■ **WHAT TO WORK ON**
Repeat the lines beginning at the one with "Instruction: Click the Publish button" and running to the end of the material, keeping the first and last of them, exactly as they appear.

■ **INPUT**
▼
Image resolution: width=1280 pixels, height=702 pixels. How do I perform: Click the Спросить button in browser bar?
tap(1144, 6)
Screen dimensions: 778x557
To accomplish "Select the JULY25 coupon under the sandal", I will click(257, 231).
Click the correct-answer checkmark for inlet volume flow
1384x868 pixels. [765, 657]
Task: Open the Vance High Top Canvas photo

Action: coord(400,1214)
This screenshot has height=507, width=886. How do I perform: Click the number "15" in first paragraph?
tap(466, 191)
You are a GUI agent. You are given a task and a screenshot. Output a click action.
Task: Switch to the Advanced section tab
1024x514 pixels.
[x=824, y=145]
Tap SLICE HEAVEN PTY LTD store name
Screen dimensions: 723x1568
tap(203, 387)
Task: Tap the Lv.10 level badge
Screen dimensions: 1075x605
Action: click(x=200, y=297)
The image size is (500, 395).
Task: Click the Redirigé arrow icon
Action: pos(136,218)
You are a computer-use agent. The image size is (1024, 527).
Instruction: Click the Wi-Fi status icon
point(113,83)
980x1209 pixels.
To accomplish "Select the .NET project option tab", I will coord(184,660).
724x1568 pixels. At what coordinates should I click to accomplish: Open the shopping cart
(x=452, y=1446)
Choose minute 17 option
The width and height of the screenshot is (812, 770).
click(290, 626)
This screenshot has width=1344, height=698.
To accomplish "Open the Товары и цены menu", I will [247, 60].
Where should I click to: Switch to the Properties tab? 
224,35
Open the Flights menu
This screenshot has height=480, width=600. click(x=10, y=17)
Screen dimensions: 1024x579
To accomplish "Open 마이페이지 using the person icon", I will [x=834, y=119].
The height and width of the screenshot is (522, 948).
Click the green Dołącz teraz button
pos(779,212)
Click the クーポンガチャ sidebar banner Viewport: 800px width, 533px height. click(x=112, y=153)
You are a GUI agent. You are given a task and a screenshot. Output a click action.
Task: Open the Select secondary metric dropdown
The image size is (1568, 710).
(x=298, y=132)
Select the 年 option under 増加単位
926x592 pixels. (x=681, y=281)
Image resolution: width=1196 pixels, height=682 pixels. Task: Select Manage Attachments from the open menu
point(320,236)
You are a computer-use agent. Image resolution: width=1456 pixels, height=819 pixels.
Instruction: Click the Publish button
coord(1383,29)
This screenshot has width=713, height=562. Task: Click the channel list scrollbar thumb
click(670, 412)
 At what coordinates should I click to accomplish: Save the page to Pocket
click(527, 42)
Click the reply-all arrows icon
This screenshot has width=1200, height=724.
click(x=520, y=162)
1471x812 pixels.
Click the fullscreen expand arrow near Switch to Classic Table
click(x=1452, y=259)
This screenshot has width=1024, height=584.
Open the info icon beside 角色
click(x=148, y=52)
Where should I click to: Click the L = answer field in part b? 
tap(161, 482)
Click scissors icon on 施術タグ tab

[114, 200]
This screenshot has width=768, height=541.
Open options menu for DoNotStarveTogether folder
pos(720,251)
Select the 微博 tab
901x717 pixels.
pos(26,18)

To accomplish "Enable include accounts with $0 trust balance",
▲
■ **OUTPUT OF THE EXERCISE**
Instruction: Click the Publish button
coord(1383,29)
This screenshot has width=713, height=562. Task: Click the channel list scrollbar thumb
click(670, 412)
 At what coordinates should I click to accomplish: Save the page to Pocket
click(527, 42)
Click the reply-all arrows icon
This screenshot has width=1200, height=724.
click(x=520, y=162)
1471x812 pixels.
Click the fullscreen expand arrow near Switch to Classic Table
click(x=1452, y=259)
This screenshot has width=1024, height=584.
Open the info icon beside 角色
click(x=148, y=52)
Where should I click to: Click the L = answer field in part b? 
tap(161, 482)
Click scissors icon on 施術タグ tab

[114, 200]
This screenshot has width=768, height=541.
Open options menu for DoNotStarveTogether folder
pos(720,251)
Select the 微博 tab
901x717 pixels.
pos(26,18)

To accomplish "Enable include accounts with $0 trust balance",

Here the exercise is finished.